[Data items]
· · · ·

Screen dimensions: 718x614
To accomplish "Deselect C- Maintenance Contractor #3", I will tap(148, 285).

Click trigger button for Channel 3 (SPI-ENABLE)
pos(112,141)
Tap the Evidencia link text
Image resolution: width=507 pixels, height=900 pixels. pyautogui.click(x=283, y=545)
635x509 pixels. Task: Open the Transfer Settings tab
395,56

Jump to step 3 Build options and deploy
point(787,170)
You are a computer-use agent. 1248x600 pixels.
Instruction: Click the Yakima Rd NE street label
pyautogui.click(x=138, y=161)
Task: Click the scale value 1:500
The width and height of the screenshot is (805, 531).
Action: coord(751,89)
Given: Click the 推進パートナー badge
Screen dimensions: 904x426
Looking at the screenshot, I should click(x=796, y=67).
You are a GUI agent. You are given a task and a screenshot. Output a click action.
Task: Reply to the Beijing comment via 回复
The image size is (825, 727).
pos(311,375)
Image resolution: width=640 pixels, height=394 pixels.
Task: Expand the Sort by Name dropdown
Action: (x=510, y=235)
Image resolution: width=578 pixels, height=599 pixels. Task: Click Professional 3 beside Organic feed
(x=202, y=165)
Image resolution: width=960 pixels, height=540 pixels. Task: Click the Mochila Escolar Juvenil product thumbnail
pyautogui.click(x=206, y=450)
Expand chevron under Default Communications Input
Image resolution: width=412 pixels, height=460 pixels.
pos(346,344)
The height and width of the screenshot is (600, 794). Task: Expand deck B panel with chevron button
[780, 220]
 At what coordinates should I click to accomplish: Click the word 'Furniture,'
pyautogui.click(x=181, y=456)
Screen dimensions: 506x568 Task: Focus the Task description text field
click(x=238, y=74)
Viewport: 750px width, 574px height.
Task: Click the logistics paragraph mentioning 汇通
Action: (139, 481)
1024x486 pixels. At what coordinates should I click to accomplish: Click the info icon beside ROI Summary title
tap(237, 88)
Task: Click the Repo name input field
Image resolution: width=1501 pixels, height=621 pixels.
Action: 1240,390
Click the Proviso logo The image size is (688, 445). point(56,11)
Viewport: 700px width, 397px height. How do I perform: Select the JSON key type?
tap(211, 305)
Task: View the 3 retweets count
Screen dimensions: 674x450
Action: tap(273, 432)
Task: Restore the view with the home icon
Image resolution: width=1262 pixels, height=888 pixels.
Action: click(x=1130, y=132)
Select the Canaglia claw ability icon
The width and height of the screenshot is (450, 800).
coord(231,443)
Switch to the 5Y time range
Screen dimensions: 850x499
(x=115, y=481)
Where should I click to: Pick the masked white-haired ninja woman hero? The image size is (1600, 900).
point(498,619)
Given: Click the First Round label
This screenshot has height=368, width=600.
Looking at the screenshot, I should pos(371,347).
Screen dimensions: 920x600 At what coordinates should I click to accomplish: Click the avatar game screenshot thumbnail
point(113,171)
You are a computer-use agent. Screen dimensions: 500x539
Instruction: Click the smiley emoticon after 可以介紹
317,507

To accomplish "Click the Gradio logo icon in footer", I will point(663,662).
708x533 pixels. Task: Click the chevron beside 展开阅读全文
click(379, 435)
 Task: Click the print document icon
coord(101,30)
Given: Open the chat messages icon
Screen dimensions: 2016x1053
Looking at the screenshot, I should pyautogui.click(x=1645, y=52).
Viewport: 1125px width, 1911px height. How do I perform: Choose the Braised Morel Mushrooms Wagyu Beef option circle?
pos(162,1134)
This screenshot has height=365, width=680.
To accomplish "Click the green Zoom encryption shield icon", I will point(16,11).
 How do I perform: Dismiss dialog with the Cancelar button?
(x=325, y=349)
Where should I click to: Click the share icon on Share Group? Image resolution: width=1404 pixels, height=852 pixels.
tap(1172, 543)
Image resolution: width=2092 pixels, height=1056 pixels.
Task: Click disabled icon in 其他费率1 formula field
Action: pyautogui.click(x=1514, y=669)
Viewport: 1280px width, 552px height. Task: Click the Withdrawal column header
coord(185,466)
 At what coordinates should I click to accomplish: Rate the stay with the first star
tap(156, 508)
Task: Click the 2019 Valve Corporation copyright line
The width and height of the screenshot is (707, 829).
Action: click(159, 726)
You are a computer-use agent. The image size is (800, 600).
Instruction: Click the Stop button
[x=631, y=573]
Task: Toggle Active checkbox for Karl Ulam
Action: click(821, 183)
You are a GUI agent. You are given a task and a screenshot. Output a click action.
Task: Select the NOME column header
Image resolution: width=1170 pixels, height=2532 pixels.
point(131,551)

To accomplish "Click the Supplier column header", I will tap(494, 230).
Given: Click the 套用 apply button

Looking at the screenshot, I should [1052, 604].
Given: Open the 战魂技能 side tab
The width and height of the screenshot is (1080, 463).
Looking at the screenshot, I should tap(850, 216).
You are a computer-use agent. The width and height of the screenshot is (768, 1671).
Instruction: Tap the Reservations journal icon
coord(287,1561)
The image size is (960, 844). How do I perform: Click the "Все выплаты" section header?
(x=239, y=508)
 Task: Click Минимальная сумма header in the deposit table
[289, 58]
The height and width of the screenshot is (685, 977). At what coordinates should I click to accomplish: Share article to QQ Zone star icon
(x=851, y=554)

· · · ·

(YOUR INSTRUCTIONS) Check each line of the records above for "computer", and copy those that have it.

(ANSWER BOX)
You are a computer-use agent. 1248x600 pixels.
You are a computer-use agent. Screen dimensions: 500x539
You are a computer-use agent. The image size is (800, 600).
You are a computer-use agent. The width and height of the screenshot is (768, 1671).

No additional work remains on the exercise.